With regards to the variable rate loan position, tight credit spreads and higher interest rates might be sustained, but they are at risk of widening as the Fed moves to both raise the cost of credit and reduce lending in the year ahead. Variable rate loans may perform solidly as short-term rates adjust upward. However, the strong performance of our loan holdings has already seen yield premiums compared to lower risk bonds compress sharply.
The correlation of loans and high yield bonds to US equities is high (63% and 76%, respectively, vs monthly returns of the S&P 500 since 2010). With macro policy risk increasing and near-term US economic growth likely to slow, we chose to gravitate fixed-income holdings back towards their traditional role as a risk buffer. Nonetheless, we still hold a loan position in place of a high-yield bond allocation, given more favorable attributes overall.
Rising energy costs, scarcity of goods will continue to trigger high inflation
The Fed is concluding a Quantitative Easing program in the coming month and suggests it will begin Quantitative Tightening steps within the year, forcing private lenders to finance a greater share of US dollar borrowing without Fed money printing. US policy interest rates are at rock bottom, and the economy can certainly withstand some monetary tightening, in line with historical cycles.

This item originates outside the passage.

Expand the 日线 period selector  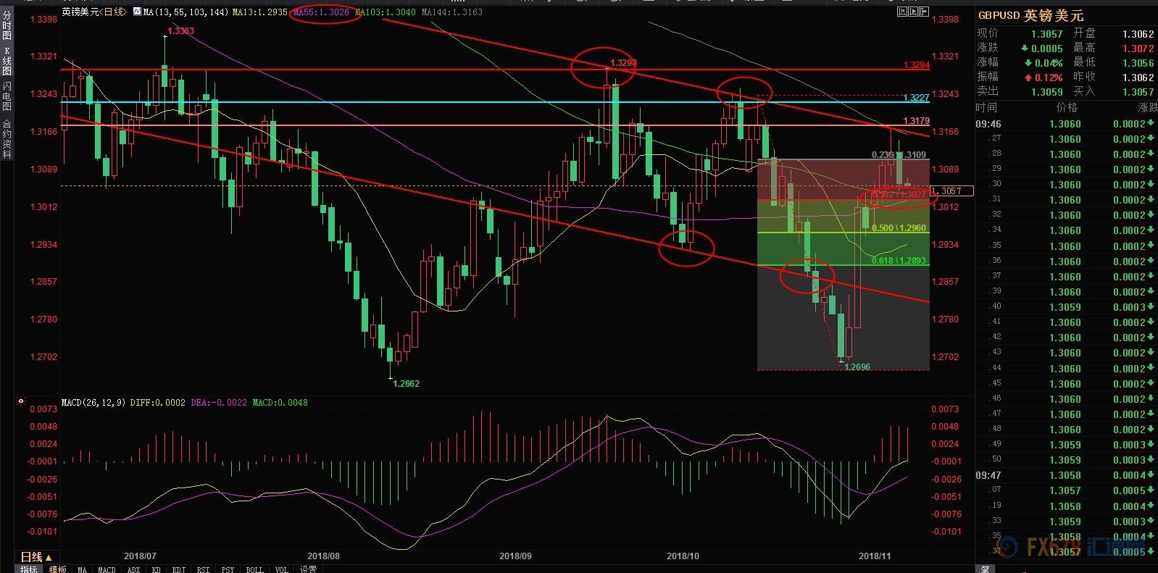tap(36, 557)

However, with both QT and a likely 50 basis point tightening step as the Fed’s first move next month (and four or more further rate hikes this year) monetary policy will turn sharply away from accommodation in a short period of time.

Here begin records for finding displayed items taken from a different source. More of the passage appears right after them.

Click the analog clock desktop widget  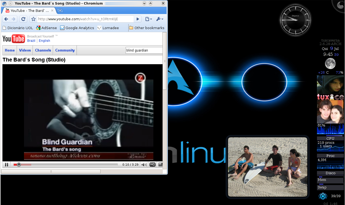coord(295,20)

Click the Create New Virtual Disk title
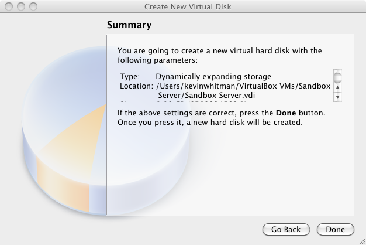(x=188, y=6)
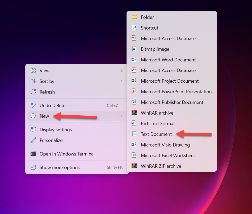The width and height of the screenshot is (252, 214).
Task: Click the Shortcut arrow icon
Action: coord(134,28)
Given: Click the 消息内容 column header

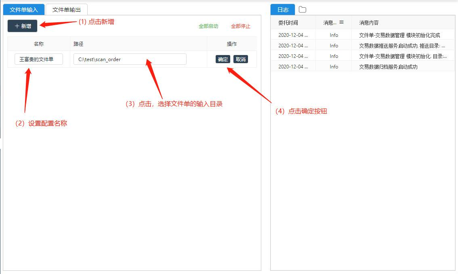Looking at the screenshot, I should 369,23.
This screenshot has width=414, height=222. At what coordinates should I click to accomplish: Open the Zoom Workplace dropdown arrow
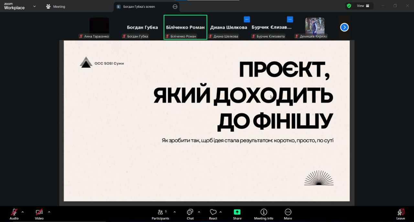(x=35, y=6)
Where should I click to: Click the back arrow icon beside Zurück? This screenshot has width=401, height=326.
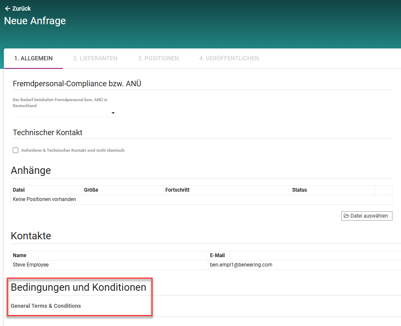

Rising energy costs and a scarcity of consumer goods continue to generate high US inflation, with the autos sector emblematic of supply/demand mismatches. Unlike 2021, however, consumer incomes are not being supported with government transfer payments. US federal spending fell 37% in January from a year ago and may contract even more over the full first quarter. With after-tax real incomes down, rising wages will not be sufficient to avoid a slowing US consumer.
Comments from the Fed suggest it has lost patience with a supply recovery and wants to play an active role in lowering inflation to maintain credibility. However, data suggest rebounding supplies will be the most powerful driver in stabilizing inflation now that fiscal stimulus has ended. Real US imports rose nearly 10% in 2021 and the 4Q rise in inventories was one history’s largest. A continuation of this trend should result in a marked slowing of inflation over the course of a year.

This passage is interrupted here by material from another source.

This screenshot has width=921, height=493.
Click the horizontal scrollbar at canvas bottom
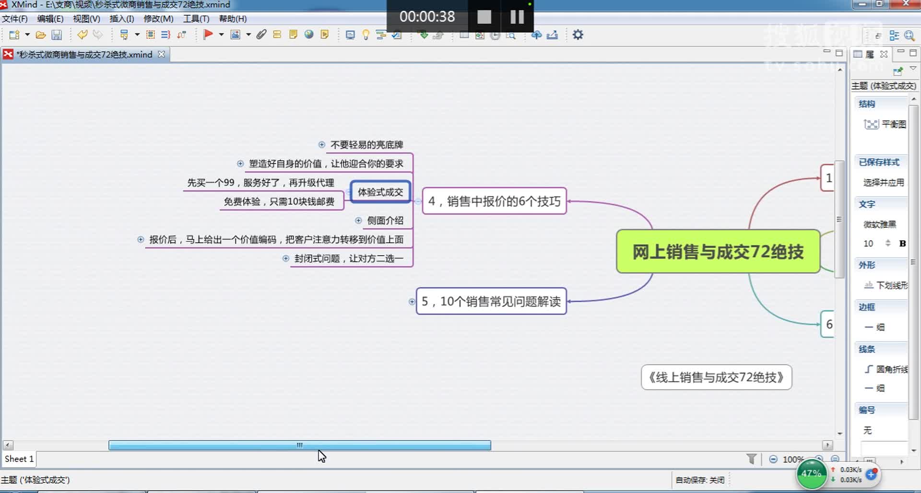point(300,446)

Rising production and employment seem likely to sustain economic growth across the world in 2022, albeit decelerating into 2023. A drop in US inflation would very likely stabilize investor expectations for economic growth and keep policy and market yields contained, consistent with our core, bullish investment positions. The recent roughly 10% drop in equity markets and rate-sensitive assets has already reacted to the Fed’s expected policy course. However, even gradually tighter monetary policy, risks of further supply disruptions, and the inevitable slowing in growth have altered the risk/reward calculus for equities somewhat.
Wednesday’s equity cut shifted us further underweight in volatile SMID shares, with non-US SMID the largest cut (previously neutral). Since mid-2021, we’ve allocated 10% of a balanced portfolio to global dividend growth stocks, adding further at our last GIC meeting.
These have outperformed speculative growth shares and most cyclical sectors in the year-to-date. (In US equities, our benchmarks have approximately 30% in dividend growth equities and we are now tactically overweight 3%.) With a reduction in credit exposure and a rise in high-quality yield exposure, our asset allocation is gradually moving to a more standard “barbell” of high-risk and low-risk assets. Over long periods, this has historically provided stronger risk-adjusted returns than undiversified portfolios.